The lesson is structural, not historical. When density shifts the binding constraint, the invariant answers converge — regardless of starting point. WiFi and cellular arrived at the same State (AP/BS-aggregated), the same Time (millisecond scheduling loops), the same Coordination (centralized), and the same Interface (OFDMA resource allocation). Two different binding constraints, two different twenty-year paths, one destination. The framework predicted it: identical constraints force identical invariant answers.

But centralization creates its own problem. The scheduler is now a single point of complexity — and of failure. It must track every user’s channel quality, buffer state, and traffic class. It must make allocation decisions every millisecond. It must scale to hundreds of users per cell. And in cellular, it is locked inside proprietary base station hardware from a handful of vendors — Ericsson, Nokia, Huawei — who control the entire vertical stack. How do you build that scheduler? How do you scale it? How do you open it up so that researchers, operators, and third-party developers can innovate on scheduling algorithms without buying a new base station? That is the 5G and O-RAN question, and it is next.

References

[1] G. Bianchi, “Performance Analysis of the IEEE 802.11 DCF,” IEEE JSAC, vol. 18, no. 3, 2000.

[2] IEEE, IEEE Std 802.11-1997.

[3] IEEE, IEEE Std 802.11ax-2021.

[4] K. S. Gilhousen, I. M. Jacobs, et al., “On the Capacity of a Cellular CDMA System,” IEEE Trans. Vehicular Technology, vol. 40, no. 2, 1991.

[5] R. Padovani, “Reverse Link Performance of IS-95 Based Cellular Systems,” IEEE Personal Communications, 1994.

[6] H. Holma and A. Toskala, WCDMA for UMTS, 3rd ed., Wiley, 2004.

[7] 3GPP, “LTE; E-UTRA Overall Description,” TS 36.300.

[8] 3GPP, “LTE-LAA; LBT Procedures,” TS 36.213, Release 13, 2016.

[9] M. Rahnema, “Overview of the GSM System and Protocol Architecture,” IEEE Communications Magazine, April 1993.

[10] A. Gupta, J. Min, and I. Rhee, “WiFox: Scaling WiFi Performance for Large Audience Environments,” Proc.

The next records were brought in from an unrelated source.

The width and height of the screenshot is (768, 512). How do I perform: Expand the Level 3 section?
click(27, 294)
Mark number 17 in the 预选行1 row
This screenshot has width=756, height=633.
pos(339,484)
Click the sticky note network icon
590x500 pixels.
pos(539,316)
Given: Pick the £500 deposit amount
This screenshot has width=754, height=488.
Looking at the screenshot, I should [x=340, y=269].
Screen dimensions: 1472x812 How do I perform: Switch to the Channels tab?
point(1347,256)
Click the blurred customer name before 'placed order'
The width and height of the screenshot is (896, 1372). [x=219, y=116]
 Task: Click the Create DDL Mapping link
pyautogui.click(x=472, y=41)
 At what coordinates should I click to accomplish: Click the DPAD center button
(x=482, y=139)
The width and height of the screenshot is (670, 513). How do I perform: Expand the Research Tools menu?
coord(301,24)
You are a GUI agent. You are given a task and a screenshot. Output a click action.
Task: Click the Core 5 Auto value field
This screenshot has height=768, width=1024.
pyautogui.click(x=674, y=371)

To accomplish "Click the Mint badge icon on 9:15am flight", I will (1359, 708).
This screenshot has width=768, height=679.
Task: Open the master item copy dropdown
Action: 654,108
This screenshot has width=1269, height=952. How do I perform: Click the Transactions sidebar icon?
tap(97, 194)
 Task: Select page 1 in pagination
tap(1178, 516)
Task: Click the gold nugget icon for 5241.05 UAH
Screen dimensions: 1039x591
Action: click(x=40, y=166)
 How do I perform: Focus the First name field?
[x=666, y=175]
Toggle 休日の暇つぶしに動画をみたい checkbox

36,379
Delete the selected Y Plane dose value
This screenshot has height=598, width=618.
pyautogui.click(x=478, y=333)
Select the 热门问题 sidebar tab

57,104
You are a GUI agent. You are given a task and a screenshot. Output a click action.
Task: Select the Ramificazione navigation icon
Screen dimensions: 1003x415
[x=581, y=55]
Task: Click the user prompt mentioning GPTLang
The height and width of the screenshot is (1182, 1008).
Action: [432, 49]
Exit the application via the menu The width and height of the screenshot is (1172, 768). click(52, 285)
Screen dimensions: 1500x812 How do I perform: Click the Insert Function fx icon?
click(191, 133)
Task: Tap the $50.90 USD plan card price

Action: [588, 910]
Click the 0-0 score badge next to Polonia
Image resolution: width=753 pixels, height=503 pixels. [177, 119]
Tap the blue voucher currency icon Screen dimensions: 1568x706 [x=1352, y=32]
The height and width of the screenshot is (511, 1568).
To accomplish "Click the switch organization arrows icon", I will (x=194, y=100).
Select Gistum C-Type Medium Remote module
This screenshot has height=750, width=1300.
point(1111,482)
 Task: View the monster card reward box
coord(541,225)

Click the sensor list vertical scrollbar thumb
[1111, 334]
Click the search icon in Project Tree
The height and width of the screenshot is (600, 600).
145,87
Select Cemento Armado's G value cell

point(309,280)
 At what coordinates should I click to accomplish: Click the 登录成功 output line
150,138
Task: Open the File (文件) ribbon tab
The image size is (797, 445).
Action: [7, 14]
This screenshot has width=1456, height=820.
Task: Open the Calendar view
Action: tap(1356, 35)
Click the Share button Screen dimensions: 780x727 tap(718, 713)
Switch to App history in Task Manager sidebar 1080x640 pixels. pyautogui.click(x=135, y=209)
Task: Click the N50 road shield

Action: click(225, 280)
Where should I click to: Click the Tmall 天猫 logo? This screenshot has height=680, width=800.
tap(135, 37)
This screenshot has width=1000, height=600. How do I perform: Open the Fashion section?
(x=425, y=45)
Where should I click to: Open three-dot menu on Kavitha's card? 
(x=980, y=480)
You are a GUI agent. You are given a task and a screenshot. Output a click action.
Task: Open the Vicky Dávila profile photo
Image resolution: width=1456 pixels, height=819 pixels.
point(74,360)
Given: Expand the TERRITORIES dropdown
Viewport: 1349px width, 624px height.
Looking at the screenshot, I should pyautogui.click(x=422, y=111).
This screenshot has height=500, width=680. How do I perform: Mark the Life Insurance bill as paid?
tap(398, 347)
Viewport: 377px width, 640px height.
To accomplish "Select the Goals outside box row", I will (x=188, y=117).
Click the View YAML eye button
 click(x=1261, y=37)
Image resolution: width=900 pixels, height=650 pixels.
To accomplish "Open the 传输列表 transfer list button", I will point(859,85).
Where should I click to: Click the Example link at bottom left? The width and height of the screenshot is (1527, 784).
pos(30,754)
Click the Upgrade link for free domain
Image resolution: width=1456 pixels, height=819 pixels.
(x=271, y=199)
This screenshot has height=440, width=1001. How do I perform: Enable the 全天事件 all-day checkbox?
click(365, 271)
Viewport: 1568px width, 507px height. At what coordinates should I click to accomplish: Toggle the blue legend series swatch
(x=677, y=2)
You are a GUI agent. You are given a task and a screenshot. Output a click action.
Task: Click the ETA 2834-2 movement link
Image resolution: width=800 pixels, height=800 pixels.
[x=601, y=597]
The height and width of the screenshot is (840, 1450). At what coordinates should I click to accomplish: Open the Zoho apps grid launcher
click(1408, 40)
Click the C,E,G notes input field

ACM CoNEXT, 2012.

[11] A. Gupta, A First-Principles Approach to Networked Systems, Ch. 3-4, UC Santa Barbara, 2026.

[12] S. Naik et al., “Next Generation Wi-Fi and 5G NR-U in the 6 GHz Bands: Opportunities and Challenges,” IEEE Access, 2020.

[13] E. Bjornson, J. Hoydis, and L. Sanguinetti, “Massive MIMO Networks: Spectral, Energy, and Hardware Efficiency,” Foundations and Trends in Signal Processing, vol. 11, no. 3-4, 2017.

[14] T. S. Rappaport, Wireless Communications: Principles and Practice, 2nd ed., Prentice Hall, 2002.

[15] 3GPP, “NR; Physical Layer Procedures for Data,” TS 38.214.

[16] 3GPP, “NR; Physical Layer Measurements,” TS 38.215.